[Dataset records]

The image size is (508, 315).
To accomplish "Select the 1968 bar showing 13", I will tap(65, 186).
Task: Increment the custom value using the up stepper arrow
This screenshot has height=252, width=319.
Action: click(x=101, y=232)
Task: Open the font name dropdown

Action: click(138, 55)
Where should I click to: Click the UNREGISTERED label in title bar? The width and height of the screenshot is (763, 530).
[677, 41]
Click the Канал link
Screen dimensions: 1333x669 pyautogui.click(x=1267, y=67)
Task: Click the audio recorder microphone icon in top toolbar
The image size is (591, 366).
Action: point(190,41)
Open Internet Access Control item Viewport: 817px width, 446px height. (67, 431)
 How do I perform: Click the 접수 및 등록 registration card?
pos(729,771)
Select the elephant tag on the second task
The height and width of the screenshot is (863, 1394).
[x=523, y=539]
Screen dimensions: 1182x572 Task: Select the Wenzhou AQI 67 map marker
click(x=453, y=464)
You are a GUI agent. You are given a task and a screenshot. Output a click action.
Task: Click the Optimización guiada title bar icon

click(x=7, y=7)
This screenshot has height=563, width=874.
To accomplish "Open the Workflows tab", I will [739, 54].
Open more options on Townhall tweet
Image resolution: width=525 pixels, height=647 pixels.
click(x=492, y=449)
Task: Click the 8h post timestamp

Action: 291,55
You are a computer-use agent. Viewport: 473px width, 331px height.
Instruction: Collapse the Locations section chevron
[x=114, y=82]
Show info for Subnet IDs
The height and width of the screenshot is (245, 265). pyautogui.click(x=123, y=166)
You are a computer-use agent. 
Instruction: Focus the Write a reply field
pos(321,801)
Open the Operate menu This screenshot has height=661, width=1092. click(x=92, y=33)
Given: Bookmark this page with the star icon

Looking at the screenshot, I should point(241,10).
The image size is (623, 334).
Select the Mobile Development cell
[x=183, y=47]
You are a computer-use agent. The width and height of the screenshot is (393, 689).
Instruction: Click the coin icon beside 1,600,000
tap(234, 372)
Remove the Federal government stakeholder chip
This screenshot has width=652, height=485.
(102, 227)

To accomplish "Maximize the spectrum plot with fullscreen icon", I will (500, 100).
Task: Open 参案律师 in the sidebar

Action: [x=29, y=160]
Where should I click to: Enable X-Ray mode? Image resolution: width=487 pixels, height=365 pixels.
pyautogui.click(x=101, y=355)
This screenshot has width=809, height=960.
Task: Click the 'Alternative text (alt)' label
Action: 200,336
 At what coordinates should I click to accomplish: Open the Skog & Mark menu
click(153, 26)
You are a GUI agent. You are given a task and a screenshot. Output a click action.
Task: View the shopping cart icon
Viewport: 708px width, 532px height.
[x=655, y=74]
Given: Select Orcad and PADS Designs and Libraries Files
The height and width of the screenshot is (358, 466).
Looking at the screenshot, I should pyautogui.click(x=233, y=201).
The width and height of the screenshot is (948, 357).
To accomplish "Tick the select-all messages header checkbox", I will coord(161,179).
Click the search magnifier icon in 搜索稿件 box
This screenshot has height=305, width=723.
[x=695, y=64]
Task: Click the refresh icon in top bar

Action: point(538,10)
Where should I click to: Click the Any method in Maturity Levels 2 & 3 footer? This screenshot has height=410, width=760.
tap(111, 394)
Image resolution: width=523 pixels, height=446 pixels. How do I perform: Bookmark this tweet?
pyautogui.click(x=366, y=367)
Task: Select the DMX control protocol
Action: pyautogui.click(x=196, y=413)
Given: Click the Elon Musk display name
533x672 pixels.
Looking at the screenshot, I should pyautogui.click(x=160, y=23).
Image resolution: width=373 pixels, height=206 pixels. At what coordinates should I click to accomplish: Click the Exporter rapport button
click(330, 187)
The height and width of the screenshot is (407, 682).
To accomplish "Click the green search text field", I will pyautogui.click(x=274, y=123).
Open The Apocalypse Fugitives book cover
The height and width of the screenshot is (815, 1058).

Work to be completed => Every line above with the word "computer" belongs in the answer, copied as written.

Final answer =>
You are a computer-use agent. Viewport: 473px width, 331px height.
You are a computer-use agent. 
You are a computer-use agent. The width and height of the screenshot is (393, 689).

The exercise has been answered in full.